The late Dr. Dietrich Von Hildebrand, professor at Fordham University for many years, had this to say of Catholics who would introduce sensitivity training into the Church and its schools, "Of them we must say either that they are so blind that they do not realize how they would thereby undermine the very foundation of Christian faith and true Christian life, or else willingly or unwillingly, they are members of a conspiracy aiming to destroy the Church from within. Let us not be fooled. Sensitivity training is a diabolical attack on man's nature and dignity, and especially on his vocation as a Catholic. It destroys dignity, spiritual freedom, veracity, and moral responsibility, and it thereby undermines our life as Christians, our relation to Christ, and the sanctification to which we are called."
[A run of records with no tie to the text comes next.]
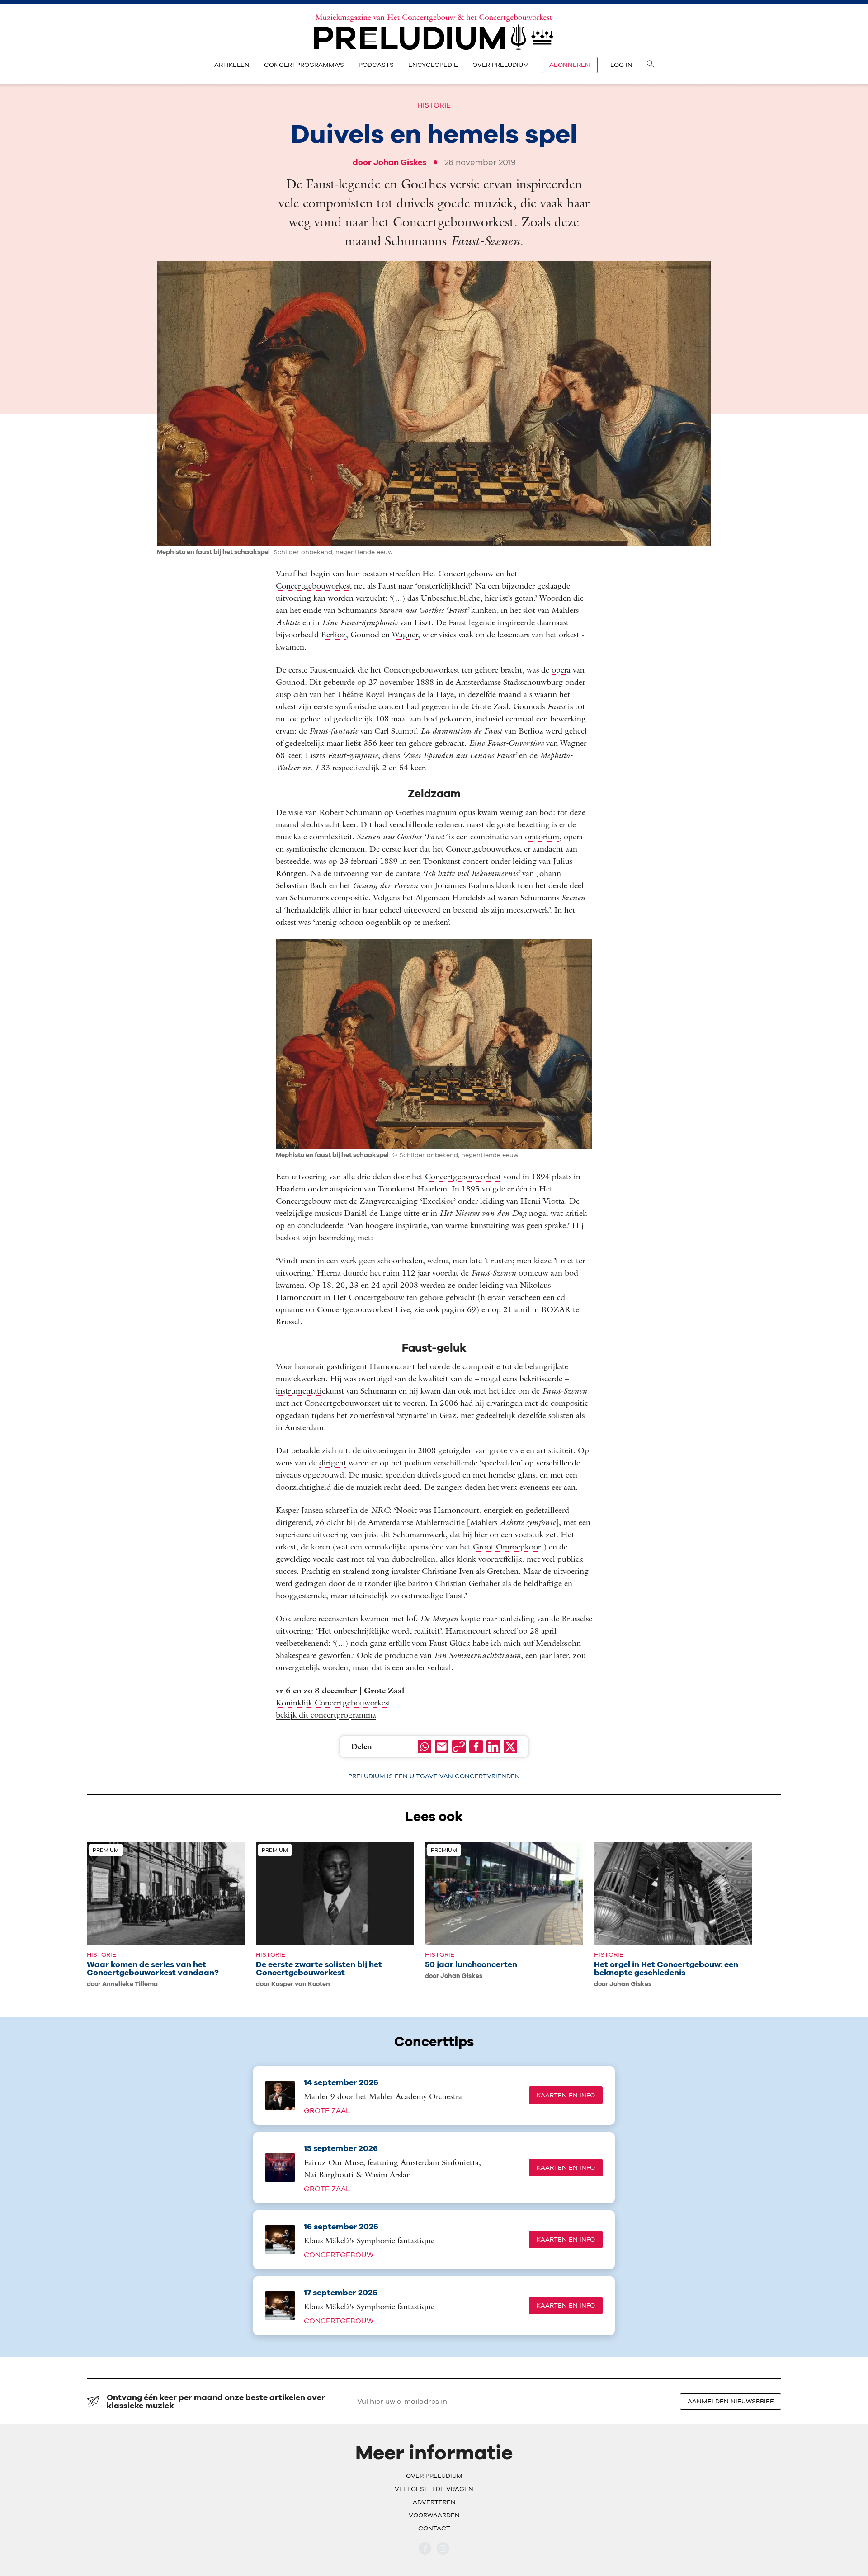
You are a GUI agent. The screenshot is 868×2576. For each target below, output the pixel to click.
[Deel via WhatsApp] (424, 1746)
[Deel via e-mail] (441, 1746)
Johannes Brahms (464, 885)
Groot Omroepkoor (507, 1546)
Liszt (422, 622)
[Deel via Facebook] (476, 1746)
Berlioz (333, 634)
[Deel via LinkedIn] (493, 1746)
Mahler (564, 610)
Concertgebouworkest (314, 585)
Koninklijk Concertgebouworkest (333, 1702)
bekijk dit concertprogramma (326, 1714)
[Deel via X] (510, 1746)
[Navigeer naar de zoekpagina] (650, 65)
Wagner (405, 634)
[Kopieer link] (459, 1746)
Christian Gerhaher (467, 1583)
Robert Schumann (350, 812)
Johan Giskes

In September, 1990, at the United Nations in New York, the "World Summit on Children" took place, with over 160 countries participating. It concluded with an international treaty, "Charter of the Rights of The Child," which was signed by all the U.N. member countries. Some of the articles of this charter are:

Article 2: Parents are not to punish their child in any way for actions or words contrary to their beliefs or standards.

Article 6: The government is to have the final say in everything concerning the child.

Article 13: Parents are not to place any restrictions on what a child sees, hears, or is taught, or experiences in any way.

Article 14: Parents may not determine medical treatment for their children, nor may they refuse State-mandated treatment.

Article 28: Parents may not educate their children at home.